Two Suezmax tankers fully laden with crude oil set sail from Nigeria’s Forcados terminal over the past few days, according to Platts shipping data, in what appears to be a tentative resumption of shipments of one of the country’s top export grades that has been offline since October last year.

According to Platts trade flow software cFlow, the Suezmax Densa Orca left Forcados on Sunday, and the Suezmax Astro Perseus departed from Forcados on Tuesday. It was not immediately clear where the destination ports of the two tankers are. More loadings are planned at Forcados, and five tentative dates have been set for June, according to Platts’ trading sources.

According to a Platts source close to the situation, the grade is loading, but it’s a little early to say that things are back to normal.

The Forcados grade, whose output usually averages 200,000-250,000 bpd, has been offline for most of the time since February 2016, due to a series of militant bombing on the Trans Forcados pipeline that connects oil fields in the Niger Delta with the export terminal. In October last year, loadings resumed, but new attacks forced the grade offline again less than a month later.

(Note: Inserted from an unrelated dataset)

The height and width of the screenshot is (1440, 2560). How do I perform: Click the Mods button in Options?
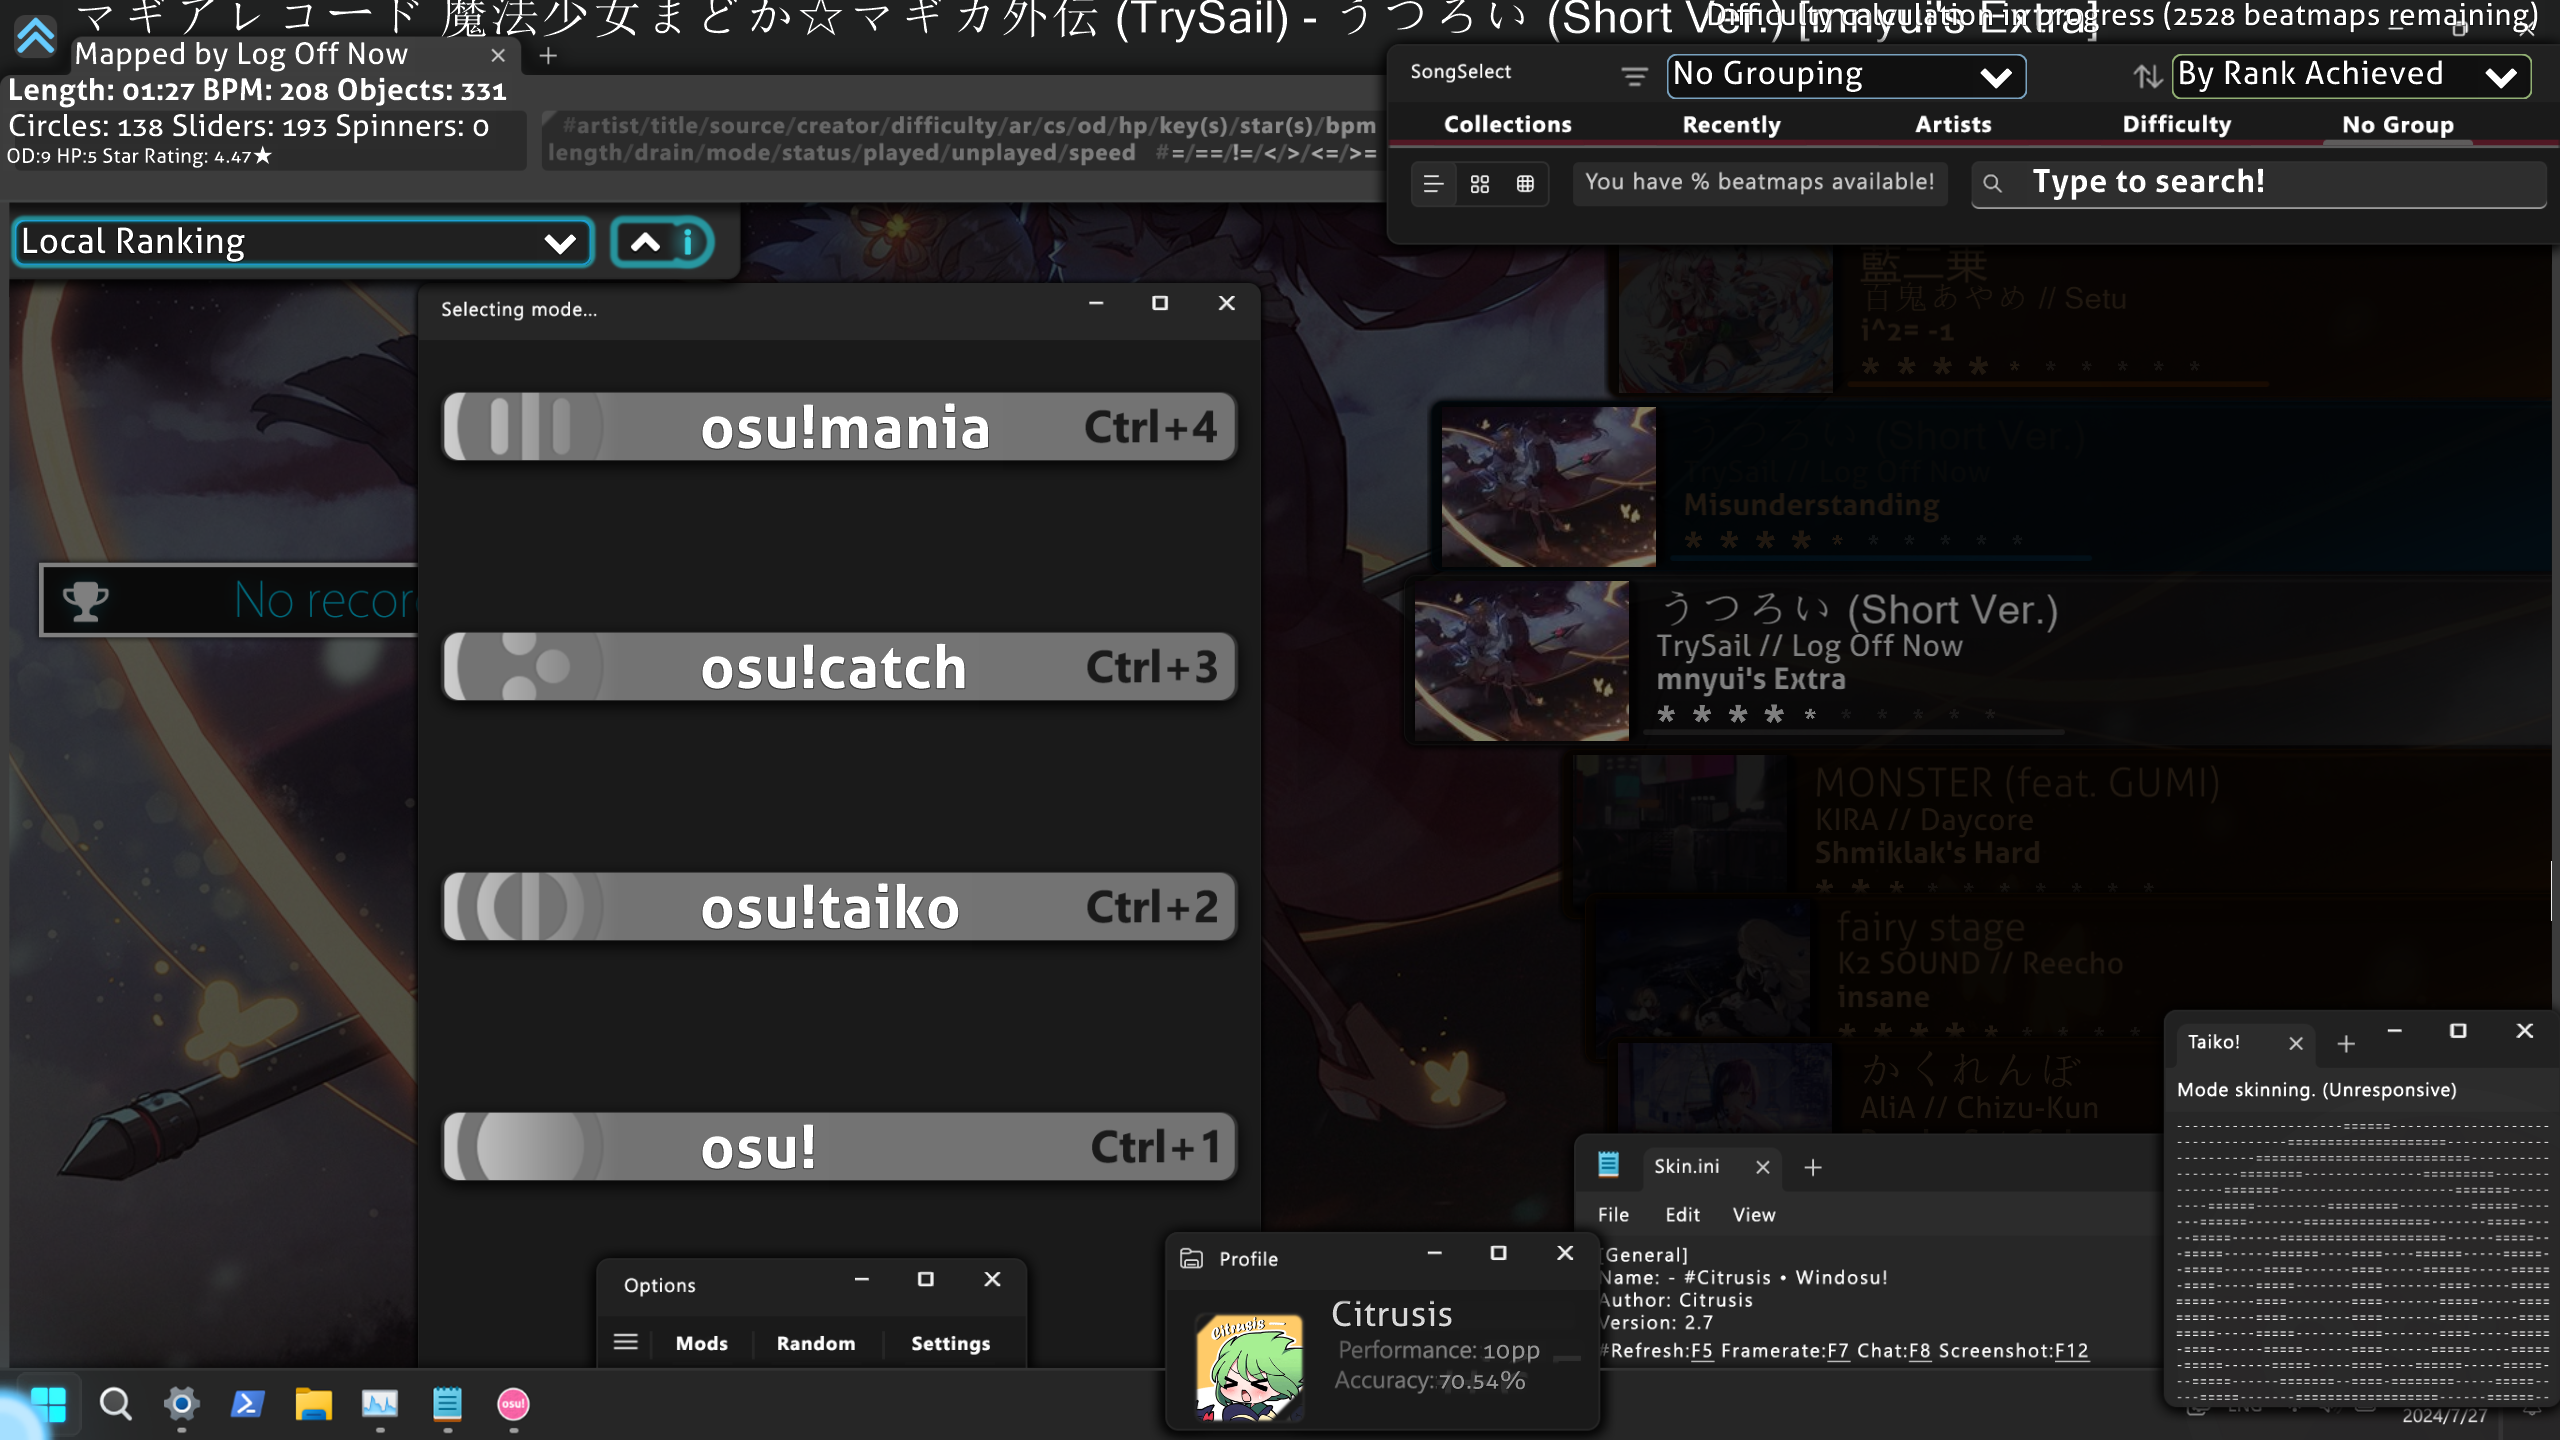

In May this year, trading sources told Platts that at least two 950,000-barrel cargoes of Forcados crude would ship from the main terminal in May.

Related: Is History Repeating Itself In The Oil Markets?

Days before that, Shell was said to be testing the Trans Forcados export pipeline for a potential restart, and the Astro Perseus tanker was expected to load the first cargo.

Referring to today’s tanker flow data, a spokeswoman for Shell declined to comment on shipments departing from Forcados, but told Platts that the force majeure on loadings at the terminal remains in place.

As Nigeria is exempt from the OPEC deal, a full resumption of Forcados exports would further complicate the cartel’s efforts to cut back production in its mission to lift the price of oil and draw down global oversupply to the five-year industry average.